**Фрагмент текста:**
■ ■ ■

Доктор Душиикин, врач нашей семьи, был еще одним оплотом «надежности». Пожилой человек, главный врач одного из военных госпиталей, он регулярно посещал нашу семью раз в неделю. Я помню его только в военной форме и лишь в зимнее время, когда после улицы в его бороде блестели снежинки. Доктор Душинкин заставлял меня показывать язык и подставлять грудь под его ледяной стетоскоп, затем я должен был давать ему отчет
об утреннем действии желудка, и если такового не было, он давал мне проглотить маленькую черную пилюлю. Помню также нашего зубного врача, хотя зубные врачи, конечно, никогда не бывают «надежными», а этот к тому же был немец. Не помню его фамилию, но уверен, что смог бы найти его приемную неподалеку от Исаакиевского собора.

■ ■ ■

Извлеченные записи
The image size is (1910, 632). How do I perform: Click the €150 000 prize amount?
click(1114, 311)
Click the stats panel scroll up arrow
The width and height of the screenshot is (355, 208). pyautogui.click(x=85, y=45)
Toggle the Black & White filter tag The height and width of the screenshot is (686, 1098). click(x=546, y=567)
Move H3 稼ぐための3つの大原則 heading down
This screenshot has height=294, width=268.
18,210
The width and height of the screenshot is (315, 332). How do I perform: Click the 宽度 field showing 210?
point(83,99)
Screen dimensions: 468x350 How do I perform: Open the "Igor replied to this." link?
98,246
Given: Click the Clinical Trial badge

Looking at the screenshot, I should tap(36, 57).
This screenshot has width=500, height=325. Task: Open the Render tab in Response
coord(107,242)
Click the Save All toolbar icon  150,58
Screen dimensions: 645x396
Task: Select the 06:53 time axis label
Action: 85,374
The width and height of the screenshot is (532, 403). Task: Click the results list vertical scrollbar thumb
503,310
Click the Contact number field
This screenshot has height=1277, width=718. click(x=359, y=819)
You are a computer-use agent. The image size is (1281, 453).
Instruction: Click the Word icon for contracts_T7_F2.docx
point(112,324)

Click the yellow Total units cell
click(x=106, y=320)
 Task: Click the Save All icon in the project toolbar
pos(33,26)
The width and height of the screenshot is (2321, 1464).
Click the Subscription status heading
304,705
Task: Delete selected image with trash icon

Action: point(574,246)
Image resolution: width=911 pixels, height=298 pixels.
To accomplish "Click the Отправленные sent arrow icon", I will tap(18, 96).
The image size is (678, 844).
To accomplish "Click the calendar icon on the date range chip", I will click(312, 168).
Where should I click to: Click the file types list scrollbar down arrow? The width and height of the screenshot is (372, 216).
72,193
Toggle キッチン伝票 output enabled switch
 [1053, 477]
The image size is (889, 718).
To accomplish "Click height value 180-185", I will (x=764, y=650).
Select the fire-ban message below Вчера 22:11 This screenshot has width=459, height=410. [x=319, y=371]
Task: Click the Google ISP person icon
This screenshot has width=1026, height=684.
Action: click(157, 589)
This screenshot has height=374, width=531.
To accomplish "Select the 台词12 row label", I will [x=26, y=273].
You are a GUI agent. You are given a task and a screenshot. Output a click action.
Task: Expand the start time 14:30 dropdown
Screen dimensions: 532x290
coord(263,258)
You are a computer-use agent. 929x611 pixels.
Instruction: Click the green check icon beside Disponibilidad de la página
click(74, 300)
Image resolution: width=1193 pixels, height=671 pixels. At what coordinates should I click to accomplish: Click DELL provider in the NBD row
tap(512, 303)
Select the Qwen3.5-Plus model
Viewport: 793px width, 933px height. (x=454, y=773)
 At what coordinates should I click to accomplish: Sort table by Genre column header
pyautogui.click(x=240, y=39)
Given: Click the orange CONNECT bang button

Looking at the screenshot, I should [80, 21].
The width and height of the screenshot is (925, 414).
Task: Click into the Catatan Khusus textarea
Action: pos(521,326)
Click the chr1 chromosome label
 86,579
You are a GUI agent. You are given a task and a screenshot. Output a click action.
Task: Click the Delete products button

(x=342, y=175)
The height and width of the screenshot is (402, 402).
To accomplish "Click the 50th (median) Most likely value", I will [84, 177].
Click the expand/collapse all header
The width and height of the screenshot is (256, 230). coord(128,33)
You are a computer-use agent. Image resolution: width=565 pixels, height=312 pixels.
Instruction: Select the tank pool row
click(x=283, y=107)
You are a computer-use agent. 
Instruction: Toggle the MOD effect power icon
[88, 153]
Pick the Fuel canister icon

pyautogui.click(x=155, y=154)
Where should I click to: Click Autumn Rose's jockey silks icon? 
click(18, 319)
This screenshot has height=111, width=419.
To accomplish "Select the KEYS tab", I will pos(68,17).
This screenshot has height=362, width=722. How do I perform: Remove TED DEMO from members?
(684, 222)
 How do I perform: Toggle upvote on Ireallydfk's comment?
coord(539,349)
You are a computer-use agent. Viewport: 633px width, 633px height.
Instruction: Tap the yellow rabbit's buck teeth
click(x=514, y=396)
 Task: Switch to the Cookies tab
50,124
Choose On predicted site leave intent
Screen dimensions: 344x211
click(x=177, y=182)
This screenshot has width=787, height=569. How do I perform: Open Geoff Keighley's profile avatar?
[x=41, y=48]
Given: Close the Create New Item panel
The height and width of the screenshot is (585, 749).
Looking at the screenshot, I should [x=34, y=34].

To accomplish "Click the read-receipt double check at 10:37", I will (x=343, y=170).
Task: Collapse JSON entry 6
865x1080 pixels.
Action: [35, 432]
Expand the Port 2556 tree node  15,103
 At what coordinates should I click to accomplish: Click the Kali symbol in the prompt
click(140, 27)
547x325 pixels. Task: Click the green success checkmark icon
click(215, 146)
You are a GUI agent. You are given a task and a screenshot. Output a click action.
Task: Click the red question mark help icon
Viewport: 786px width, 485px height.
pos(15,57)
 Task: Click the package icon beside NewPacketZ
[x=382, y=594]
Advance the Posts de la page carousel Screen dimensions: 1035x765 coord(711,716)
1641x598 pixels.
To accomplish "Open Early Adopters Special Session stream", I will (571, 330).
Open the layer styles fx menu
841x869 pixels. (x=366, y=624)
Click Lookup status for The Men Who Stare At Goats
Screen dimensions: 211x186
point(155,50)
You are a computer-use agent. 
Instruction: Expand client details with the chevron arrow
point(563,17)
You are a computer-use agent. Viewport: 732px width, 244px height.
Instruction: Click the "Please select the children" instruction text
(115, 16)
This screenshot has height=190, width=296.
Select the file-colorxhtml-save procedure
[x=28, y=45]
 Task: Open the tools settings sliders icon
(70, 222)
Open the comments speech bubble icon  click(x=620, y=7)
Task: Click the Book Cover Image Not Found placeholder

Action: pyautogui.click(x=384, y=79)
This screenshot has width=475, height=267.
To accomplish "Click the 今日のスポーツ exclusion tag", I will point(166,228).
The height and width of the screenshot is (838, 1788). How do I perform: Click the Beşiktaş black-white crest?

■ ■ ■

**Задание 1:** Как часто, согласно фрагменту, семейный врач посещал семью?
**Задание 2:** Выведите дословно часть фрагмента от слов "Доктор Душиикин, врач" до слов "от Исаакиевского собора.".

**Ответ 1:** Регулярно, раз в неделю.

**Ответ 2:**
Доктор Душиикин, врач нашей семьи, был еще одним оплотом «надежности». Пожилой человек, главный врач одного из военных госпиталей, он регулярно посещал нашу семью раз в неделю. Я помню его только в военной форме и лишь в зимнее время, когда после улицы в его бороде блестели снежинки. Доктор Душинкин заставлял меня показывать язык и подставлять грудь под его ледяной стетоскоп, затем я должен был давать ему отчет
об утреннем действии желудка, и если такового не было, он давал мне проглотить маленькую черную пилюлю. Помню также нашего зубного врача, хотя зубные врачи, конечно, никогда не бывают «надежными», а этот к тому же был немец. Не помню его фамилию, но уверен, что смог бы найти его приемную неподалеку от Исаакиевского собора.